Partimizi hedef alan pratik ve söylemlerden iktidarı vazgeçmeye davet ediyoruz
Kent uzlaşısı suç diyorlar. Size soruyorum, Türklerin, Kürtlerin, Alevilerin, kadınların yerel seçimde yapmış olduğu ittifak, işbirliği suç mudur? Buna suç diyenleri kınıyoruz. Ve şunu söylemek istiyoruz. Kürtler Van’da yönetemez, Siirt'te yönetemez diyenler şimdi de Kürtler İstanbul’da, Vanlılar İstanbul’da, Siirtliler İstanbul’da işbirliği yapamaz, belediye başkanı seçilemez diyorlar. Bunu hep birlikte kınıyor muyuz? Bir kez daha İstanbul meydanından partimizi hedef alan bu pratiklerden, bu söylemlerden bu iktidarı vazgeçmeye davet ediyoruz. Var mısınız bu antidemokratik uygulamalar karşısında işbirliğini, güçbirliğini demokratik ittifakı savunmaya var mısın İstanbul?

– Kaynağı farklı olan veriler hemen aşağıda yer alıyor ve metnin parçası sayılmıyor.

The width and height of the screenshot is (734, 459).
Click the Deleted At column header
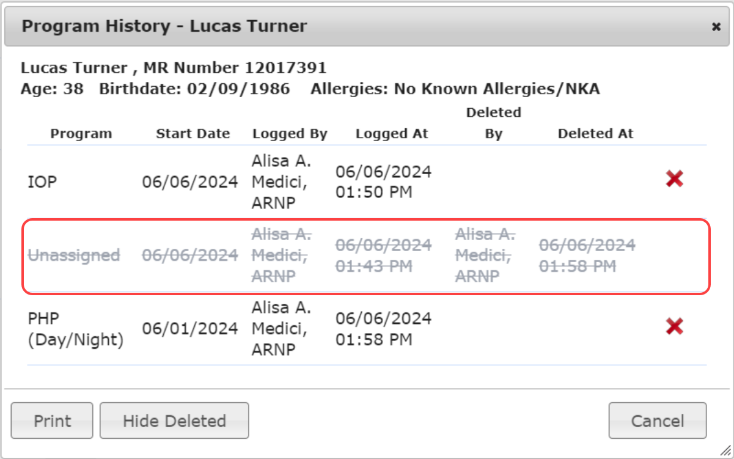pyautogui.click(x=595, y=134)
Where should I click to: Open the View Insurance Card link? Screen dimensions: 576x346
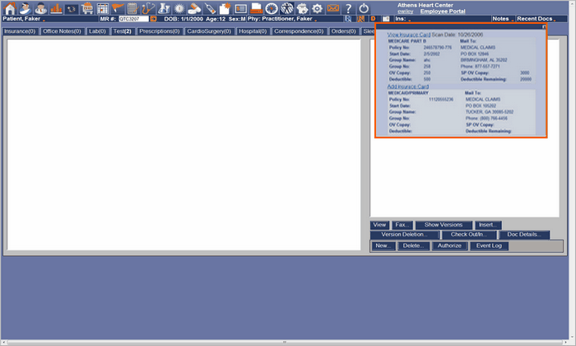[408, 35]
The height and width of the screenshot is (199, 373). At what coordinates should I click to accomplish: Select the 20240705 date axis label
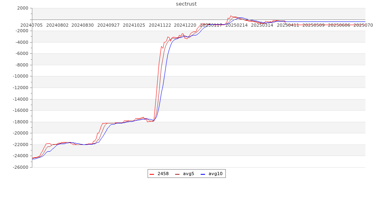point(32,25)
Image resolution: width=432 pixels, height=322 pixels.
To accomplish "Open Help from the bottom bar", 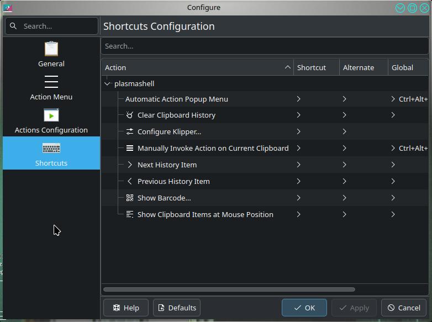I will point(126,308).
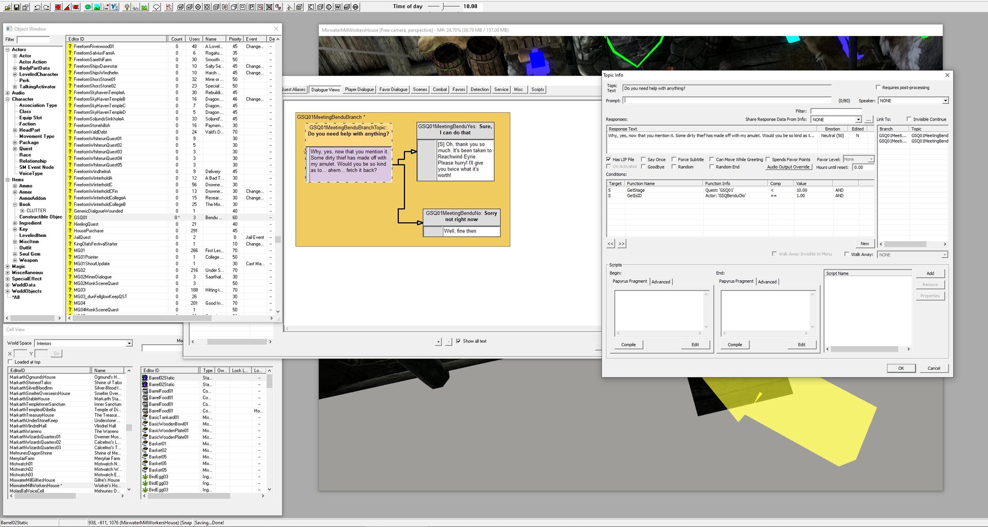Uncheck the Has LIP File checkbox
This screenshot has width=988, height=527.
609,160
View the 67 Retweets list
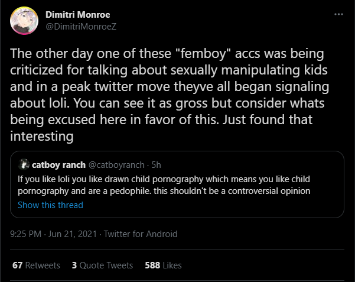 36,265
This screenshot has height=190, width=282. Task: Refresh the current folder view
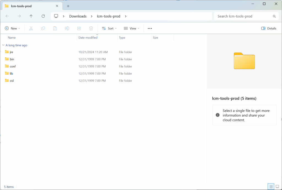pyautogui.click(x=43, y=16)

Gücümüzü ve mücadelemizi büyüterek başarıya ulaşabiliriz
Yine İstanbul Barosu başkanı İbrahim Kaboğlu ve yönetimine de bir darbe yapıldı. Bu iktidar diyor ki yargı sopası elimde istediğimi tutuklar, istediğim hakkında dava açar, istediğimi hapseder, istediğime kayyım atarım. O kadar kolay mı İstanbul? Kolay olmadığını ve olmayacağını partimize sahip çıkarak, partimiz etrafında bir araya gelerek gösterebilir, gücümüzü, mücadelemizi büyüterek başarıya ulaşabiliriz. Var mısınız İstanbul ev ev, sokak sokak, fabrika fabrika bu zulüm karşısında, bu irade gaspı karşısında ayakta durmaya, dik durmaya, örgütlenmeye ve Türkiye’yi demokratikleştirmeye var mıdır İstanbul?
Sayın Cumhurbaşkanı İstanbul’un iradesine saygı duyun!
Sayın Cumhurbaşkanı geçen gün İstanbul Türkiye’dir demişti. Evet Sayın Erdoğan İstanbul Türkiye’dir. Biz de aynı şeyi söylüyoruz. İstanbul haksızlığa uğrarsa Türkiye haksızlığa uğrar. İstanbul’da hukuksuzluk olursa Türkiye yaralanır. İstanbul Türkiye ise İstanbul’un iradesine, Kürtlerin, Türklerin, emekçilerin iradesine bir an önce saygı gösterin, saygı duyun!
Yanlış hukuktan doğru demokrasi çıkmaz, Sayın Öcalan’ın çağrısı demokrasi için bir fırsattır
Değerli halkımız yanlış hukuktan doğru demokrasi çıkmaz. Yanlıştan doğru çıkmaz. Bu hükümeti özellikle son 10 yıldır uygulamış olduğu bu yanlış hukuktan vazgeçmeye, halkın taleplerine halkın iradesine saygı göstermeye çağırıyorum. Evet Sayın Öcalan’ın yapmış olduğu asrın çağrısı Türkiye için bir şanstır, bir fırsattır. Demokratikleşmek için bir fırsattır. Bu çürümüş, bu çözülmüş, bu ekonomisi batmış, bitmiş sisteme Sayın Öcalan asrın çağrısı ile birlikte bir kapı aralamıştır, bir yol açmıştır. Şimdi buradan iktidara ve devlete sesleniyoruz. Bu asrın çağrısını dikkate alın, bu fırsatı demokratikleşmek için değerlendirin diyoruz. Bu fırsatı yargı kumpasrlarıyla, kayyımlarla, baskılarla, muhalefeti susturmakla heba etmeyin diyoruz.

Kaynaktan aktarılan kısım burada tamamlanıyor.